While Wald’s major public works have survived, much of his other work was either left in his studio, or sold, lost, and even destroyed over the years. However, largely thanks to the efforts of his late wife Vera, who documented his work and his career assiduously, there is a good record of what he achieved. The retrieval of Wald’s oeuvre has become a family mission; largely driven by his sons Louis and Michael. Louis, who established a successful computer software company in London, has set up a highly-detailed online database on his father’s work at http://www.hermanwald.com/. He has also been instrumental in working with Wits University in setting up two impressive casts of bronzes by Wald on their campus.

The impressive centre-piece which will greet visitors to the exhibition on Wald at the SA Jewish Museum will be his Wings of the Schechinah, which will be shown in the appropriate setting of the Old Shul in Cape Town’s Gardens.

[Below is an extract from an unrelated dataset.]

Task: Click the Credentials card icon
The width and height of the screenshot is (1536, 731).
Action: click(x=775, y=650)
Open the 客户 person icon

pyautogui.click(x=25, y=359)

It has been decided to entitle the exhibition Wings of the Shechinah: The Sculptural Art of Herman Wald. Made of beaten metal, the Wings are a modern equivalent to the inspirational work of the ancient Jewish sculptors who made furnishings for the Ark of the Covenant and the Temple of Solomon. Embracing the Ark in which the Law is carried, as Wald himself said; “the aim is to give the impression that the message they carry is floating across the whole world”.